Hmm, thats interesting. What kind of acid is that? I just have lots of oak trees nearby and wood be able to choose from many fallen dead wood for 100G scape. Have been there today and you really could find amazing bits looking even better than manzanita. I have about 3 month of planning so soaking wont be a problem.


----------



## Mark Evans (30 Jan 2010)

Piece-of-fish said:
			
		

> . What kind of acid is that?



i'm not sure, but it's strong enough to rot lead, hence...and garuf should know this....you don't put lead on oak.we try to avoid oak cills with lead flashings, most architects avoid this. unless it's pre treated.


----------



## Garuf (30 Jan 2010)

He's right, a lot of some of harder cold climate woods do it too. 

Like I said before fruit wood like cherry and apple are much less corrosive.


----------



## Piece-of-fish (30 Jan 2010)

Wow, thats strong. Fruit trees have no such nice shapes unfortunately. Hmm, maybe will try to order some manzanita from APC. I really want something special for that scape. 
Anyway maybe someone who actually used it could share his thoughts.


----------



## Nelson (30 Jan 2010)

Piece-of-fish said:
			
		

> I just have lots of oak trees nearby and wood be able to choose from many fallen dead wood for 100G scape.


that wouldn't be epping forest would it.think it might be illegal


----------



## Piece-of-fish (30 Jan 2010)

No, much closer 
Anyway i am not going to cut any trees, only the fallen branches... 
How about usage though, any more opinions?


----------



## Nelson (30 Jan 2010)

Piece-of-fish said:
			
		

> No, much closer


now i'm curious  .where :? .
don't know much about oak myself.i'd say make sure it's not rotten and crumbling though.


----------



## Piece-of-fish (30 Jan 2010)

Nope, i am not telling, its all miineeeeeeeeeee, my precious   
Woodford new road, have been there today, made some photos and got some fresh air, it was a beautiful weather.


----------



## Nelson (30 Jan 2010)

Piece-of-fish said:
			
		

> Nope, i am not telling, its all miineeeeeeeeeee, my precious
> Woodford new road, have been there today, made some photos and got some fresh air, it was a beautiful weather.

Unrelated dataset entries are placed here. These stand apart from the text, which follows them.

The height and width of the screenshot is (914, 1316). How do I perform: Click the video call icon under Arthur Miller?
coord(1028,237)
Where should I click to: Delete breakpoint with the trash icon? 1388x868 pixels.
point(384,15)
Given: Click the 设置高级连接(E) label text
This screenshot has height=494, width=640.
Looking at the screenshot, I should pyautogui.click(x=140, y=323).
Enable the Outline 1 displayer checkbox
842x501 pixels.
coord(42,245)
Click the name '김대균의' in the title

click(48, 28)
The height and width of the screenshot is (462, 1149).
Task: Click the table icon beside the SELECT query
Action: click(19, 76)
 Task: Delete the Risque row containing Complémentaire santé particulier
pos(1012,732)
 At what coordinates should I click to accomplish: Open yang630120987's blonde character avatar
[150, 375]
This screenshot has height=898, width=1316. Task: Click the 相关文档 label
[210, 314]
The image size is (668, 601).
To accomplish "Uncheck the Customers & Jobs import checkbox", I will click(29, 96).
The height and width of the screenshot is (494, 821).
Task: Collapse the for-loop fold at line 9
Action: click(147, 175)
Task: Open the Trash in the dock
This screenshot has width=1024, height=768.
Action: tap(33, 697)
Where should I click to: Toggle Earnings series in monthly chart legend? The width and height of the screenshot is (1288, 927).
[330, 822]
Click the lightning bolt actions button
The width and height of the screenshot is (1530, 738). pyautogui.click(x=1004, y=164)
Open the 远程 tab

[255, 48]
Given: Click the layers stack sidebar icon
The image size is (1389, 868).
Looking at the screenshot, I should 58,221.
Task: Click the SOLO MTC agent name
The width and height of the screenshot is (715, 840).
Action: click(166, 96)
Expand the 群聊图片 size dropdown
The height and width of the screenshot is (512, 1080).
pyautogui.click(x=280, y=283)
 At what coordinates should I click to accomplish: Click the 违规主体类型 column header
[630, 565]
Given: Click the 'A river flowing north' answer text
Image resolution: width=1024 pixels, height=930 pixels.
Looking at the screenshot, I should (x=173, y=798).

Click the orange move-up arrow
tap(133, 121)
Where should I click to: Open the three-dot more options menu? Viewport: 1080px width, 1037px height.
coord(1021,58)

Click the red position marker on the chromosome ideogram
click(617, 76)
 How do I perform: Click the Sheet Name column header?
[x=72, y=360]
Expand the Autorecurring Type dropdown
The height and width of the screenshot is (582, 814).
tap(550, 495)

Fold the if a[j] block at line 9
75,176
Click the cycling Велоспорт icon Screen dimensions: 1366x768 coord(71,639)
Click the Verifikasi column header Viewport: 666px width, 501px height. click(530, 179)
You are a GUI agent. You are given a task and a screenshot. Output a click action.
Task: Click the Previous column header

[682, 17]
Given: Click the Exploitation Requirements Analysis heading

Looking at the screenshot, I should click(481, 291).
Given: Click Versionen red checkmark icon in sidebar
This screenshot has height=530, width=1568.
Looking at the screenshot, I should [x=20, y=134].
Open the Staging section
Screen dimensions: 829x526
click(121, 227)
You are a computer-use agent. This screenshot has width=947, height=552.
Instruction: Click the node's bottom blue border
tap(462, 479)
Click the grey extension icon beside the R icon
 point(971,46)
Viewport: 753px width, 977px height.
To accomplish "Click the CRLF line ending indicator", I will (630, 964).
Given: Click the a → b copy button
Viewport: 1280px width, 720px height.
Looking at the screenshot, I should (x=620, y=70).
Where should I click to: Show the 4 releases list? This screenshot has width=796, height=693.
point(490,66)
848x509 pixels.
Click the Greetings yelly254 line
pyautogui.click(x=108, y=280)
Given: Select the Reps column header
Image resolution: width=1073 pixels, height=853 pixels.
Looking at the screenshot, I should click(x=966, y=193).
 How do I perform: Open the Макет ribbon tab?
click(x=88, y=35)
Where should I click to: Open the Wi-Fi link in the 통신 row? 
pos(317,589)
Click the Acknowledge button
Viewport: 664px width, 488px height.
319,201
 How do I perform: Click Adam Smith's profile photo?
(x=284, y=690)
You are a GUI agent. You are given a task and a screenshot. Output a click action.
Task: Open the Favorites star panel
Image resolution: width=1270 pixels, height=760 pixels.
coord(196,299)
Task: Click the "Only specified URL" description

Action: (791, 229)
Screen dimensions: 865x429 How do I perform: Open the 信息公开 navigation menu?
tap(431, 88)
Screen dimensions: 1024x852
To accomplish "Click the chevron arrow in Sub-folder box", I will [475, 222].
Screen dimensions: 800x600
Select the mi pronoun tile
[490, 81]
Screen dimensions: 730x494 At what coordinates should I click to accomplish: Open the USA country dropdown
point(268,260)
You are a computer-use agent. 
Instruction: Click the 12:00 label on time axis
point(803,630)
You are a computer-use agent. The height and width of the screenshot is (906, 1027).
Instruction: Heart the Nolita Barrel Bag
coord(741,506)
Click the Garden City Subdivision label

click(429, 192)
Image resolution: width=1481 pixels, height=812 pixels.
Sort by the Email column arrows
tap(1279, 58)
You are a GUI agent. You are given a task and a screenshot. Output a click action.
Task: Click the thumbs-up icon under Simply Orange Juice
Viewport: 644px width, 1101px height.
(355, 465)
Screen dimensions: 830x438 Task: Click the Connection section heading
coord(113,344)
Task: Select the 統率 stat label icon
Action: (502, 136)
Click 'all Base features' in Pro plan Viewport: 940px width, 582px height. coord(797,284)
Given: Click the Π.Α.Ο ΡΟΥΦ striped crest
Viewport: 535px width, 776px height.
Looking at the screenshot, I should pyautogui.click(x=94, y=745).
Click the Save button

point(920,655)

that is epping forest  .beautiful weather  .it was freezing.


----------



## Piece-of-fish (30 Jan 2010)

Ooopsy   
 -30 would be freezing  , thats what the weather at some places of europe was just a week ago...
Anyway i will probably stick to manzanita... 
Shrimps are doing great btw   
I have to update that journal.


----------



## a1Matt (31 Jan 2010)

nelson said:
			
		

> Piece-of-fish said:
> 
> 
> 
> ...



+1 on the nice weather. Did a 10 mile walk in Kent today and it was really clear and bright


----------



## Lozbug (31 Jan 2010)

i have a large piece of Oak in one of my tanks, fallen off dead bit, i soaked for 2 weeks prior to use, it's been in the tank since 2007, been just fine. Has Java moss & fern growing on it, the BN plecs often scoot about on it..

when it went in, in 07'






08'


----------



## Piece-of-fish (1 Feb 2010)

Ok, that sounds good... Do you remember how bad were the tanins back when you started using it?





Just look at the shapes of it! 
Of course i wouldnt cut it from the tree, to many people enjoy this view out there but i hope to find something similar fallen on the ground. Anyway we dont tolerated cutting our own trees but we do buy it from the shop and where do you think it came from?


----------



## Lozbug (1 Feb 2010)

None that i can remember?

That tree is awesome!


----------